Ne var ki mahkemece, gerekçe kısmında ‘’yargılama gideri ve vekalet ücreti yönünden tarafların dosyadaki haklılık durumları belirlenip erişilecek sonuca göre, davacının yargılama giderleri ile karşı taraf vekalet ücreti ile sorumlu tutulması gerekeceği’’ belirtilmesine karşın hüküm kısmında davalı aleyhine vekalet ücretine hükmedilmiştir.
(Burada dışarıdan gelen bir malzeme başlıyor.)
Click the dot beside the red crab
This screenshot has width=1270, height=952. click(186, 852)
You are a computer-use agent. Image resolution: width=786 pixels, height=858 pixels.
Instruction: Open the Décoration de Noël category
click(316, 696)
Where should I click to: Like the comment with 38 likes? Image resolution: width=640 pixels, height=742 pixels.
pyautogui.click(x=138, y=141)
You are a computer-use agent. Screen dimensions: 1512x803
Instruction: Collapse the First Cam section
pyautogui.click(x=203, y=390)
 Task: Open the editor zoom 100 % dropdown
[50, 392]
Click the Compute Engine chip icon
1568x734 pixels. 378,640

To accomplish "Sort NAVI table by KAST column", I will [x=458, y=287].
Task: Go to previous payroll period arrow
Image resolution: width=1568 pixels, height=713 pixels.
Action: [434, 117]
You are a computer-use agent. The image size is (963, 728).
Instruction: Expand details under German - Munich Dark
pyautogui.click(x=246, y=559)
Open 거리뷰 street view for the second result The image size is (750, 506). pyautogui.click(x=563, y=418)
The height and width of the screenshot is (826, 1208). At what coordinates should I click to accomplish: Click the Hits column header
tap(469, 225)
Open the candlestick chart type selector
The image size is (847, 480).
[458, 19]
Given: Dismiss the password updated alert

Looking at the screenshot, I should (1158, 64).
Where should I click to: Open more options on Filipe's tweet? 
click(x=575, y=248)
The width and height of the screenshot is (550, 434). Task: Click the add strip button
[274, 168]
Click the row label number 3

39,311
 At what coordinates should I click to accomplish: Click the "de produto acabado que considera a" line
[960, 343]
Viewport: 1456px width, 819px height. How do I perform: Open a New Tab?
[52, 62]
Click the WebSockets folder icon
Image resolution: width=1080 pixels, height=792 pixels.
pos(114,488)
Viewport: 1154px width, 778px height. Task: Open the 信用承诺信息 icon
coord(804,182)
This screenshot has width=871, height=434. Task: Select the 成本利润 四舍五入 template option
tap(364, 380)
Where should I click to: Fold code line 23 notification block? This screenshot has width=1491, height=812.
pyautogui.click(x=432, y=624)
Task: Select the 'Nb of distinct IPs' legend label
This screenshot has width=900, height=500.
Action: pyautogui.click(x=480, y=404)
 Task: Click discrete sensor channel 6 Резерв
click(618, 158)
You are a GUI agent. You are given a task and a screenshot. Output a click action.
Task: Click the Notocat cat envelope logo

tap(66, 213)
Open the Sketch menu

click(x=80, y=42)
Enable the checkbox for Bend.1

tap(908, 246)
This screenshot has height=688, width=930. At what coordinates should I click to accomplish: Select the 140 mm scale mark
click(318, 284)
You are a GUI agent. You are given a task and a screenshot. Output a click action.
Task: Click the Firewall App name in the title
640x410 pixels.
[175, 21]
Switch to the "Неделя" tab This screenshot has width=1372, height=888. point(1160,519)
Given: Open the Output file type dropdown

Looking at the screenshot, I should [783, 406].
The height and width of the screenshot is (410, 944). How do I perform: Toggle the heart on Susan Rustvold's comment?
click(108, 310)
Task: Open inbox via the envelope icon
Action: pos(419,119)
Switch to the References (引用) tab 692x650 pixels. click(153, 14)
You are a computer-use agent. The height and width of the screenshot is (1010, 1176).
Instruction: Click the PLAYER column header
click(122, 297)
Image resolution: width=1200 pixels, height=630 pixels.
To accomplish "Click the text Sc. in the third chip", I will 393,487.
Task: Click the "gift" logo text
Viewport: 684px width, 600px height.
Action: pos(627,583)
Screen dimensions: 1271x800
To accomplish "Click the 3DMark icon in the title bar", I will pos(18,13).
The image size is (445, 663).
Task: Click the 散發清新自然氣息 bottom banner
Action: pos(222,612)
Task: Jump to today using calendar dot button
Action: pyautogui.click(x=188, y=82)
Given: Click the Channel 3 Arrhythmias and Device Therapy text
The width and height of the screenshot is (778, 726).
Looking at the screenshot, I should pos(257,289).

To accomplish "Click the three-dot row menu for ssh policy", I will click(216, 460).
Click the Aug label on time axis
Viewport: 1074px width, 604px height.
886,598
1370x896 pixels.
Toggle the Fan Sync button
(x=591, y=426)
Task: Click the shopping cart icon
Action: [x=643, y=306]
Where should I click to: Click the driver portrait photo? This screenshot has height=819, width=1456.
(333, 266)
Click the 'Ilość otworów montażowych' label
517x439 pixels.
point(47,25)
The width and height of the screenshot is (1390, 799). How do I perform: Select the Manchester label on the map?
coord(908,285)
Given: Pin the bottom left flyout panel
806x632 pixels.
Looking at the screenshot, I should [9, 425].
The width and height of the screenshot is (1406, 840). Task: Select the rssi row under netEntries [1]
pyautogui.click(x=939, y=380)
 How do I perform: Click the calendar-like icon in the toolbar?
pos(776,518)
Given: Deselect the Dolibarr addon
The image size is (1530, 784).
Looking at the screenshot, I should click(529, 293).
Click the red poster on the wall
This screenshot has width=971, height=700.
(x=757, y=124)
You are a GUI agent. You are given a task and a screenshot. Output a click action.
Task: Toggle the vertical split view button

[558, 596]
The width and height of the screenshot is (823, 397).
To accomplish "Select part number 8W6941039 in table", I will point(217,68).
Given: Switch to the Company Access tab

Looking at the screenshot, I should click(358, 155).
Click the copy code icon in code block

Bu durumda hüküm ile gerekçe arasında çelişki olduğundan kararın bozulması gerekmiştir.
SONUÇ: Yukarıda açıklanan nedenlerle davalı alacaklı vekilinin temyiz itirazlarının kabulü ile hükmün İİK'nun 366 ve 6100 sayılı HMK'nun Geçici 3. maddesi yollamasıyla 1086 sayılı HUMK'nun 428. maddesi uyarınca BOZULMASINA, İİK'nun 366/3. maddesi gereğince Yargıtay Daire ilamının tebliğinden itibaren ilama karşı 10 gün içinde karar düzeltme isteğinde bulunulabileceğine, peşin harcın istek halinde temyiz edene iadesine, 07.06.2018 tarihinde oybirliğiyle karar verildi.